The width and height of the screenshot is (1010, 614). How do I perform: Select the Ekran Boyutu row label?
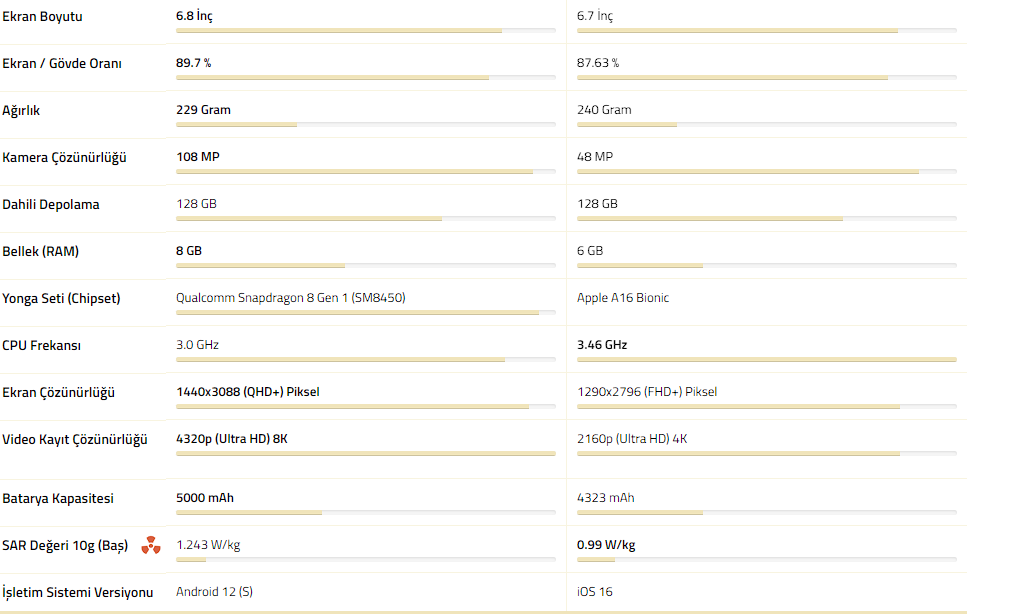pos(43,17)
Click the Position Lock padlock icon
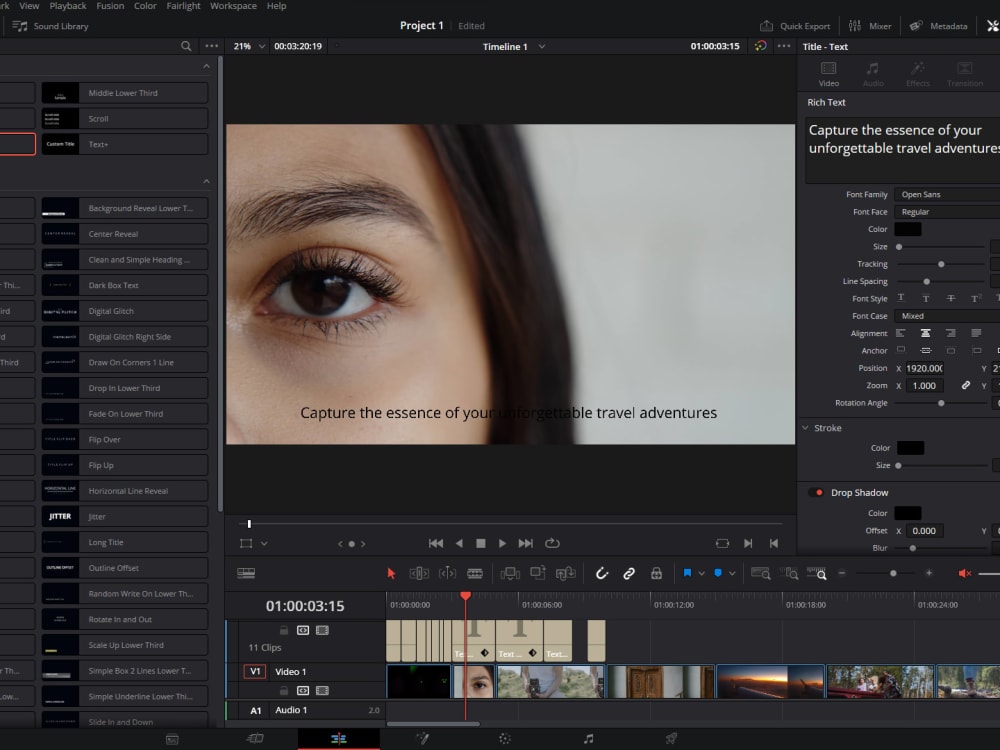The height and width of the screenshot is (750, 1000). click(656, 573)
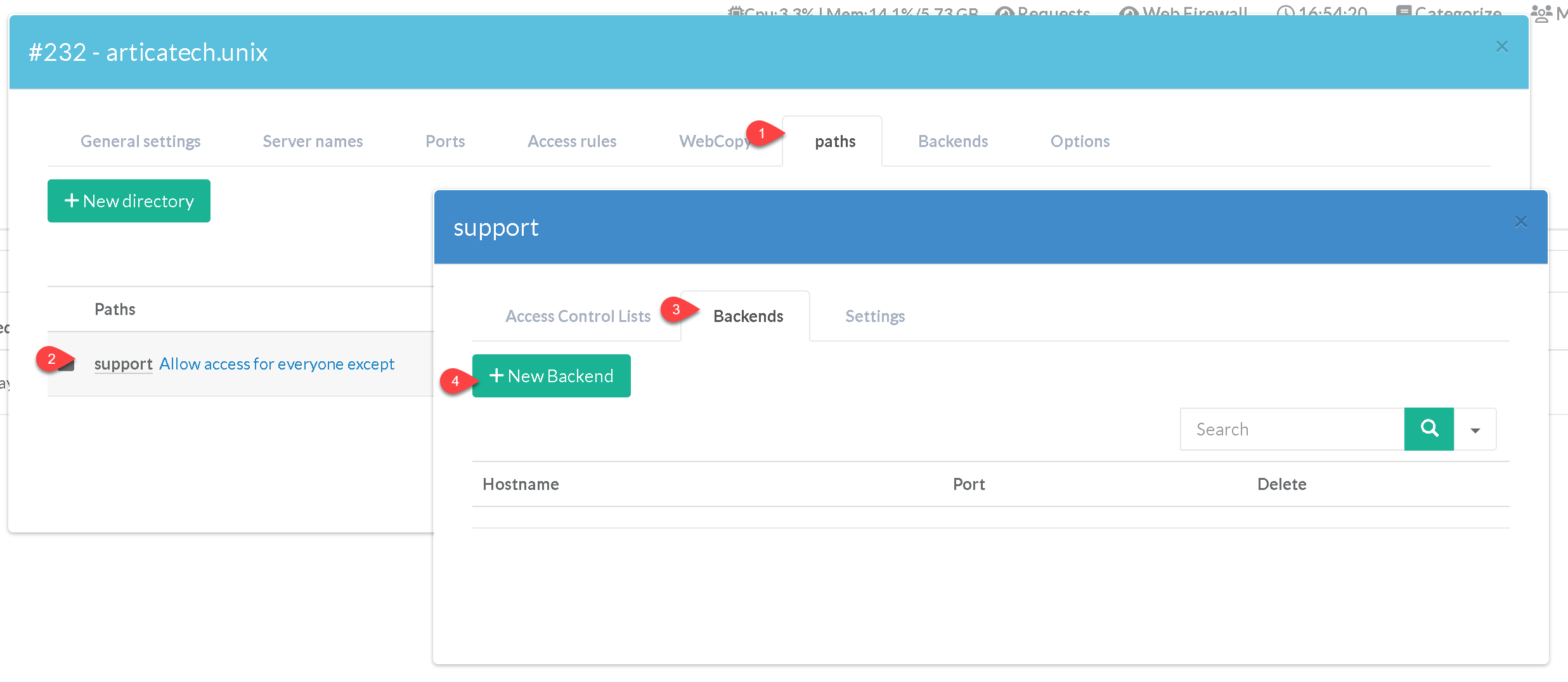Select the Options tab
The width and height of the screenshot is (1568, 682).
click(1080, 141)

==========

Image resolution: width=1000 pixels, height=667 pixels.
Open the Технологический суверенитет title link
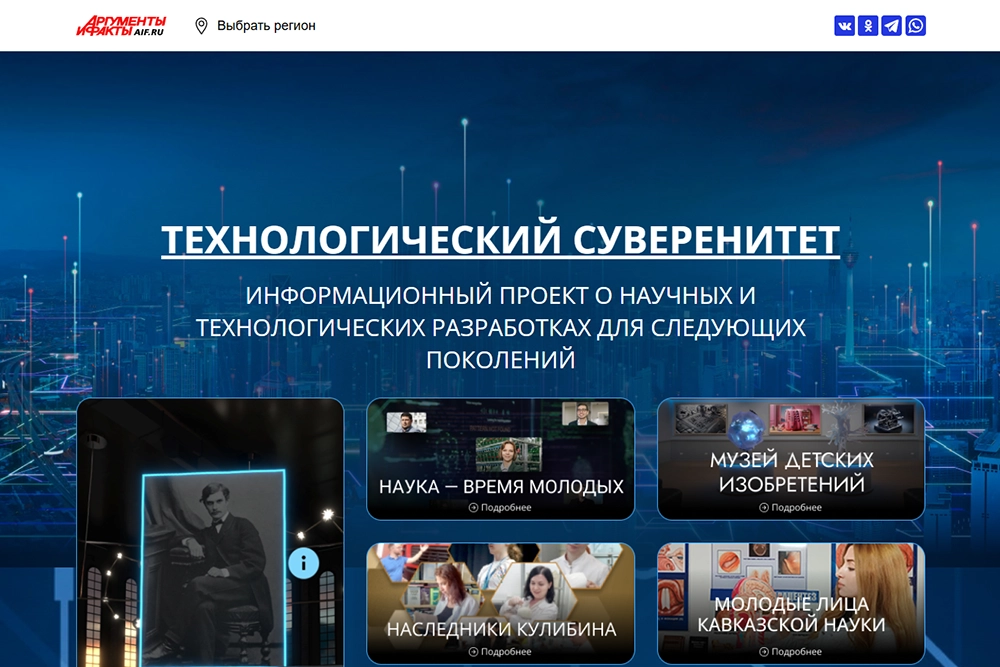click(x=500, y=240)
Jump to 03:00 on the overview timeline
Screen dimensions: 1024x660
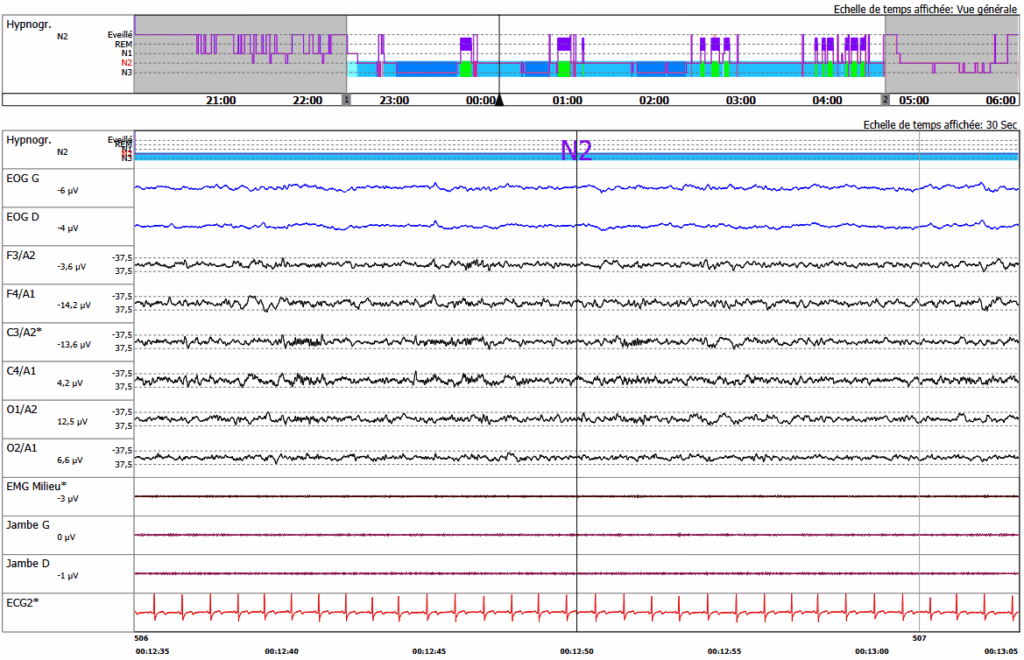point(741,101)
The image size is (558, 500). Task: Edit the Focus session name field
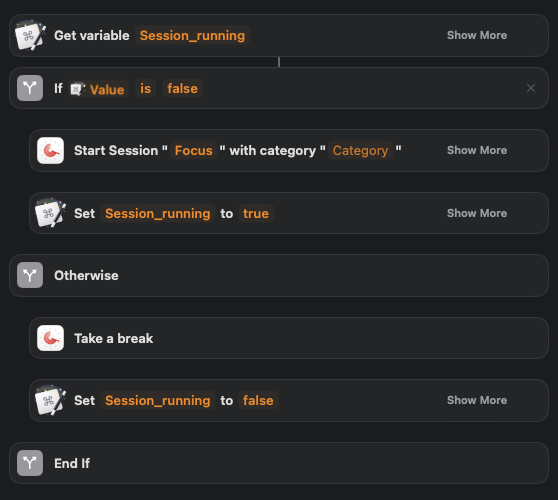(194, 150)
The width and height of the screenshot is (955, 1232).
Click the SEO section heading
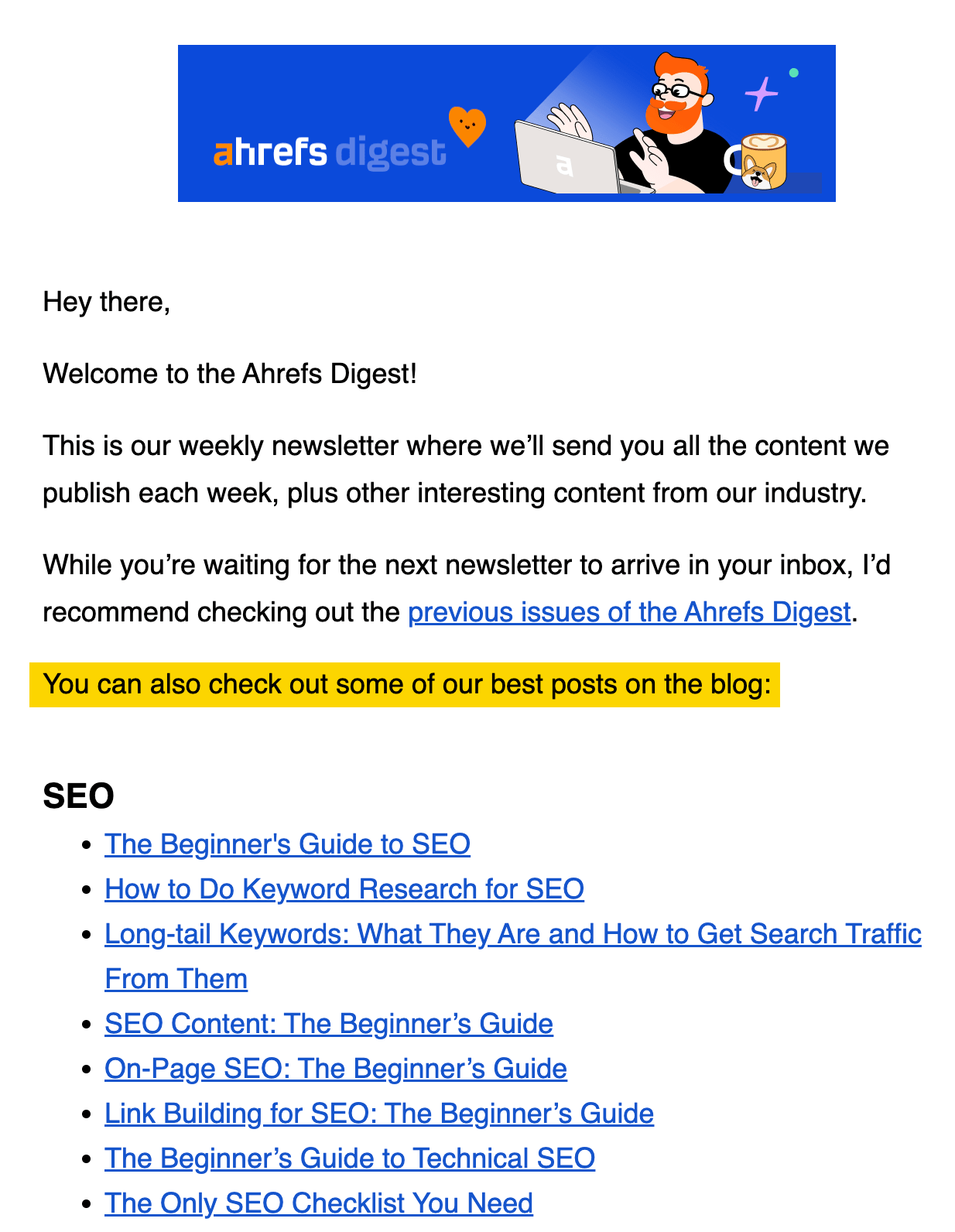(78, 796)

==========

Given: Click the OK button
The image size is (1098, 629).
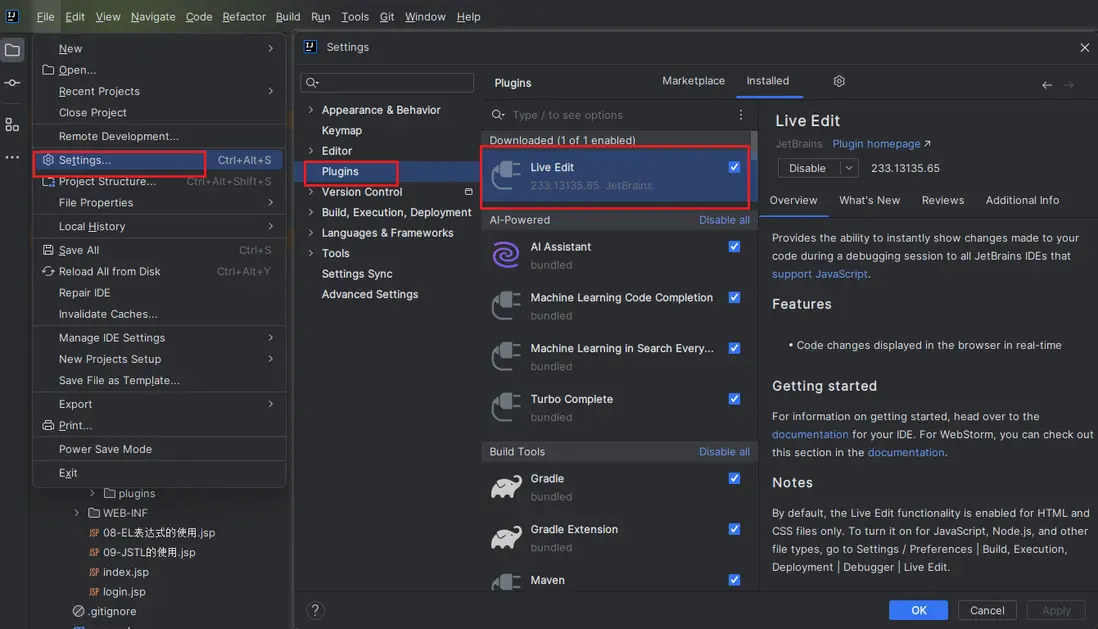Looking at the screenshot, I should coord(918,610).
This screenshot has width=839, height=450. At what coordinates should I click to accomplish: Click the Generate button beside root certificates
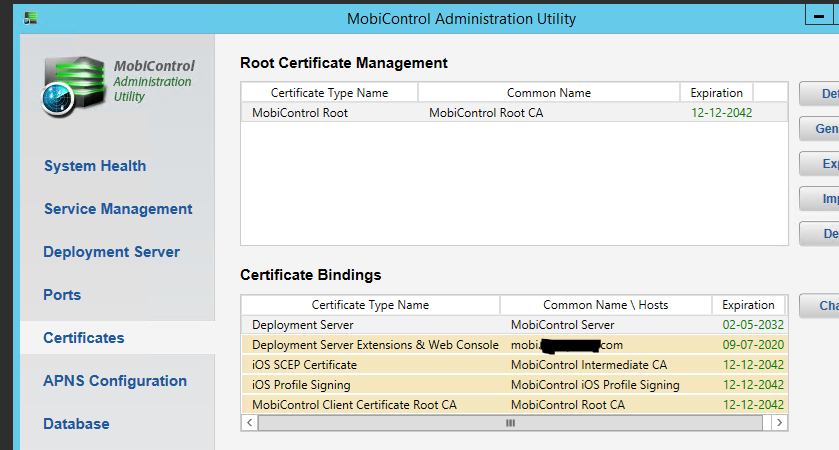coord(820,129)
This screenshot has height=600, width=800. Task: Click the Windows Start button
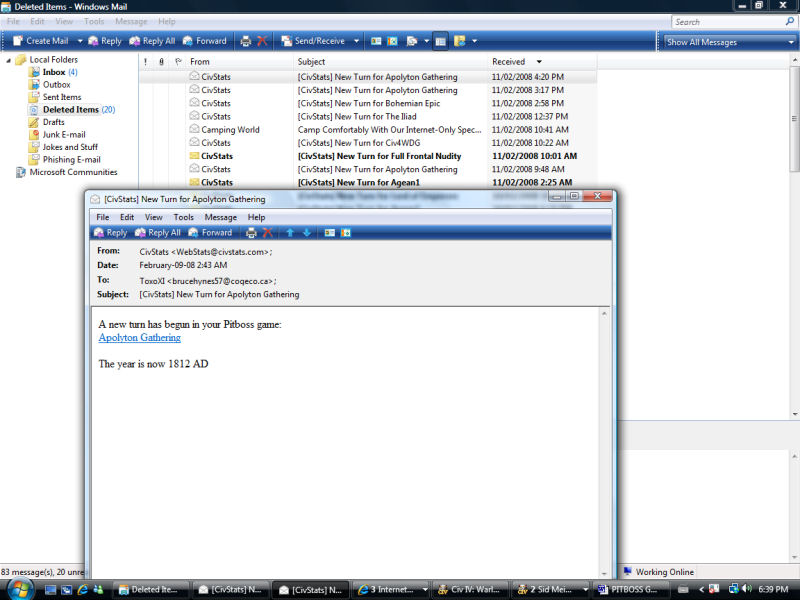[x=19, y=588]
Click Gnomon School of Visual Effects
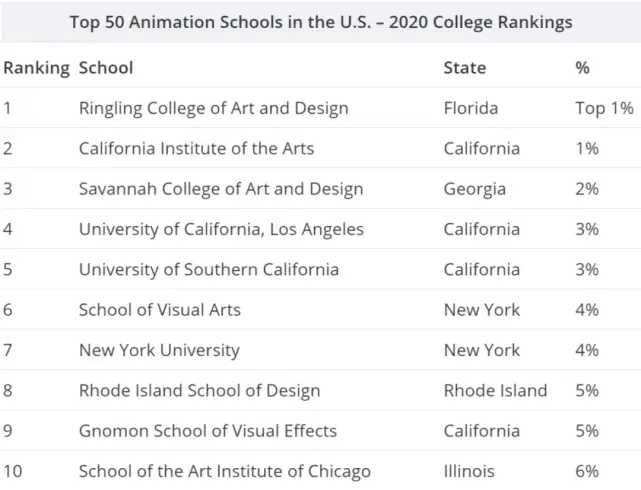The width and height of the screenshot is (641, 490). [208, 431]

==========

> _WHAT YOU ARE ASKED TO DO_
Copy the listing lines starting with the line with "The width and height of the screenshot is (1010, 614)." and going on through the line with "click(1080, 141)", swapping "row label" for "row heading" and keeping everything else the same. Leave the pictures out.

> _OUTPUT FOR THIS TASK_
The width and height of the screenshot is (1010, 614). How do I perform: Select the Ekran Boyutu row heading?
pos(43,17)
Click the Position Lock padlock icon
The height and width of the screenshot is (750, 1000). click(656, 573)
Select the Options tab
The width and height of the screenshot is (1568, 682).
click(1080, 141)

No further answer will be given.